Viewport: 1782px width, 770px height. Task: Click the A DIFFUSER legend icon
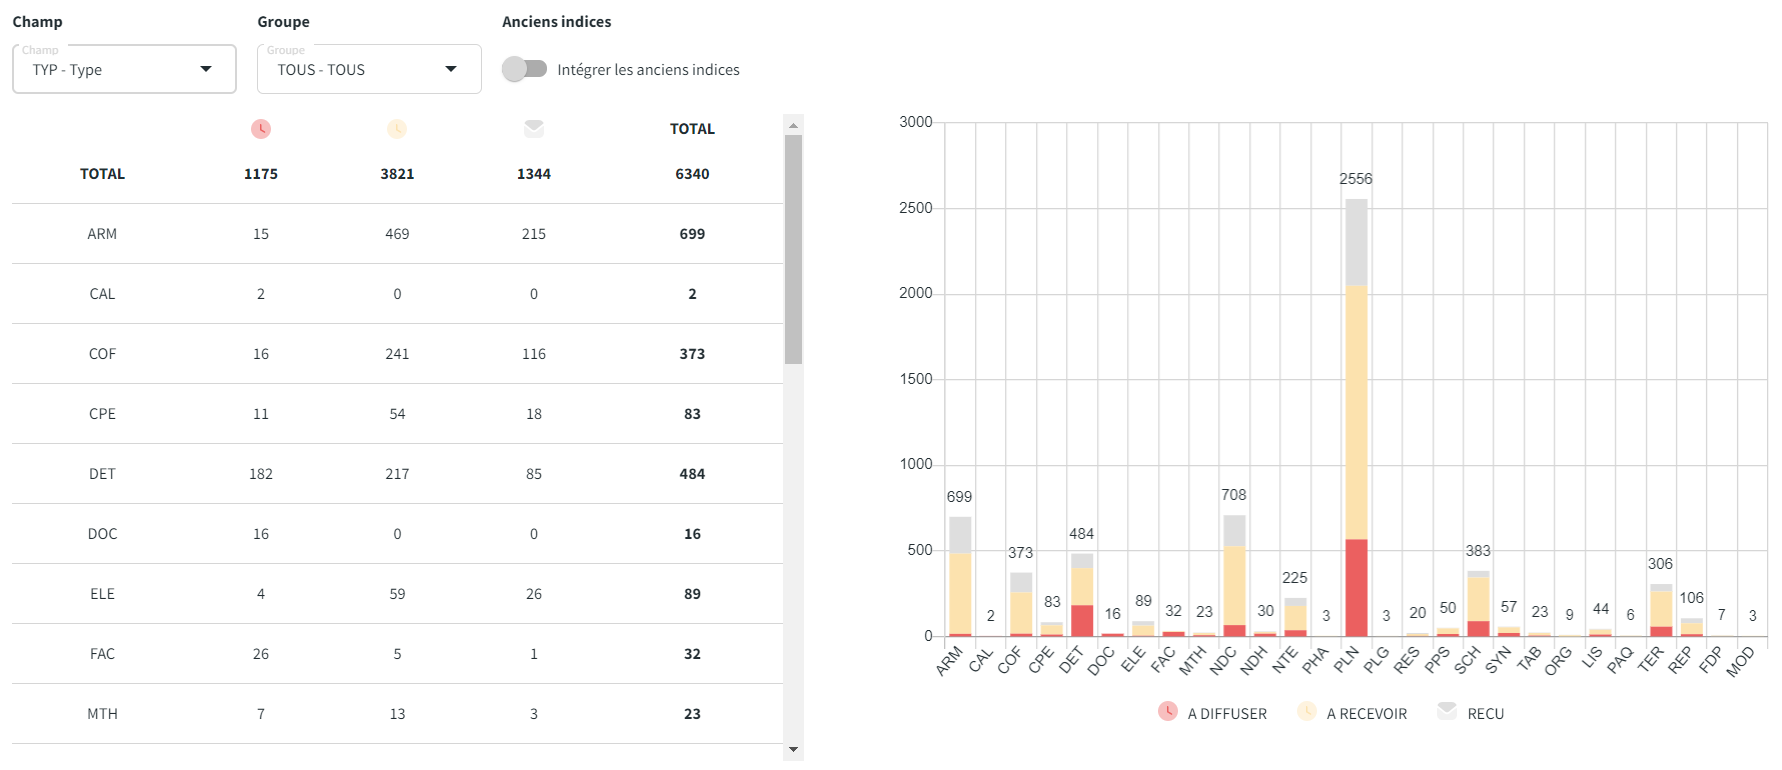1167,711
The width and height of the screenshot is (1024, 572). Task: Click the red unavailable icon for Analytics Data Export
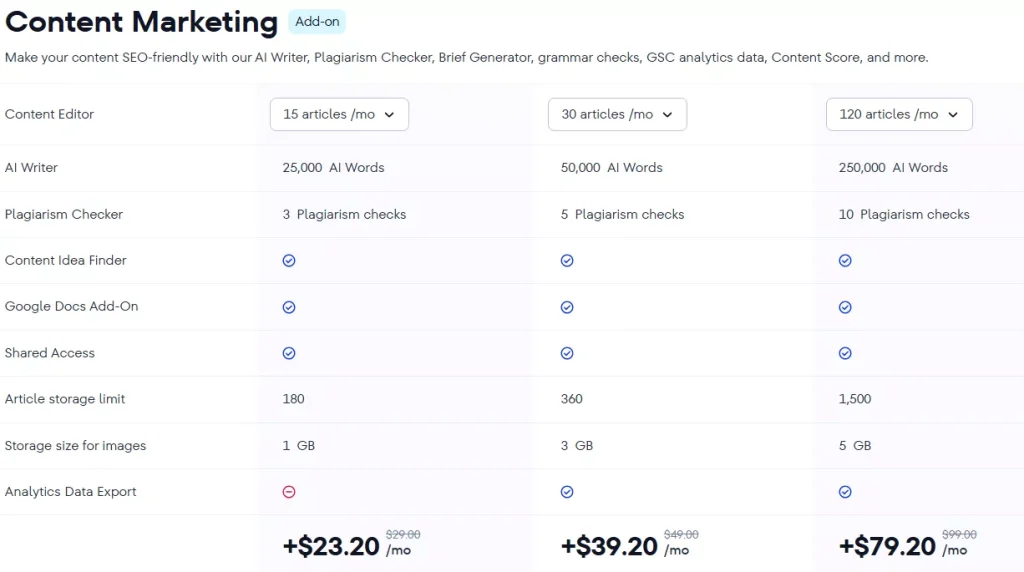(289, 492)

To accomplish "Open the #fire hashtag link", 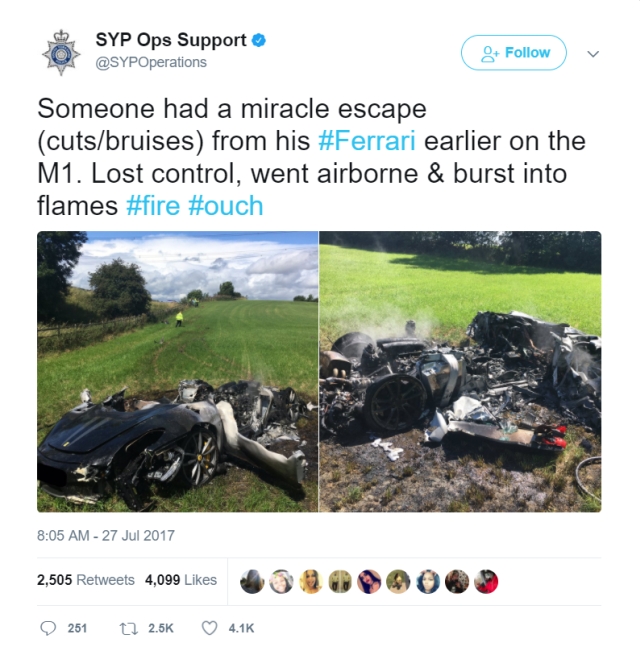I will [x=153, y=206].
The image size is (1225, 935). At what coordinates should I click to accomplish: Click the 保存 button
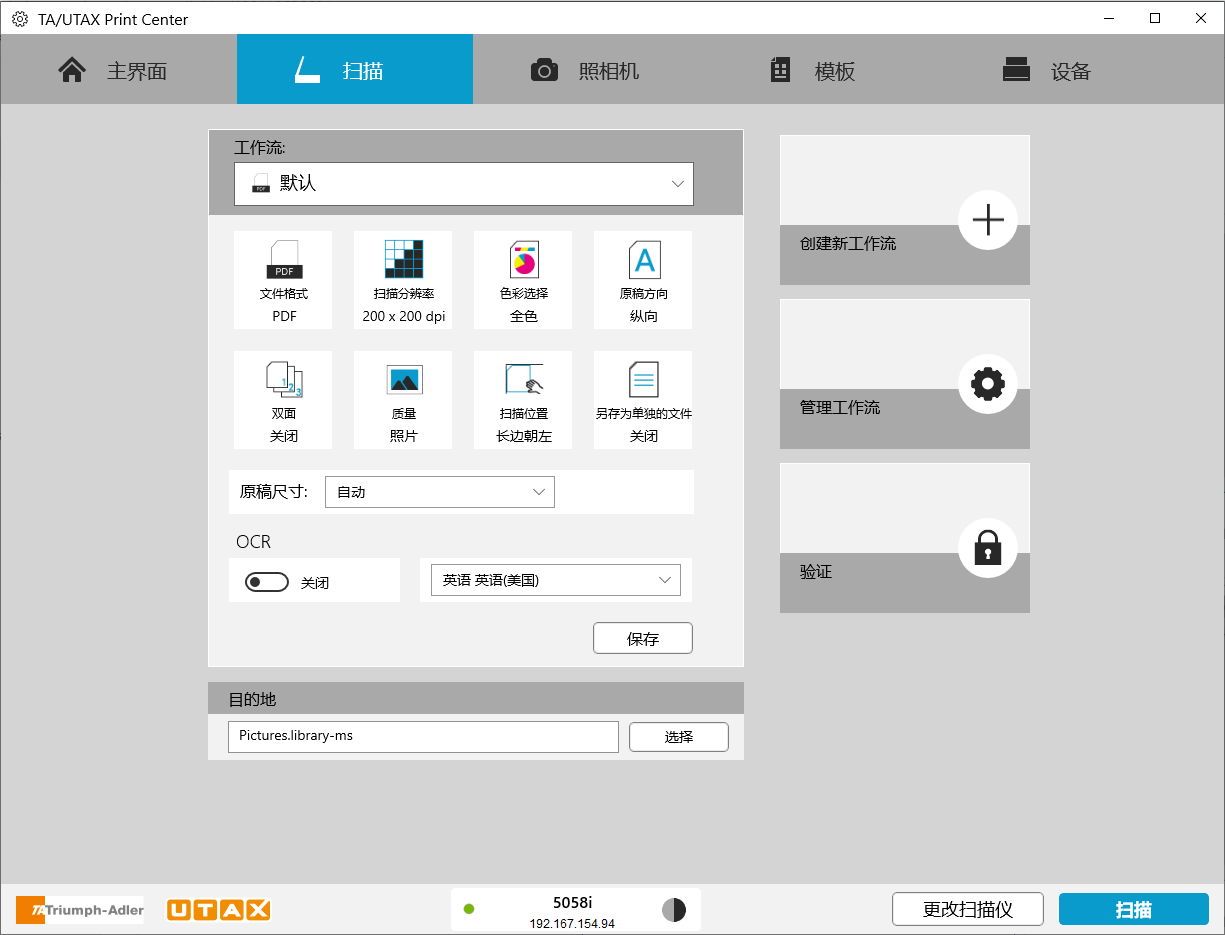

■ ■ ■ ■ ■ ■ ■

To do →
Return each line of the items above that contains the string "width", with uppercase and lowercase treated as distinct.

Exercise solution →
Viewport: 1782px width, 770px height. Task: Click the A DIFFUSER legend icon
The width and height of the screenshot is (1024, 572). Task: Click the red unavailable icon for Analytics Data Export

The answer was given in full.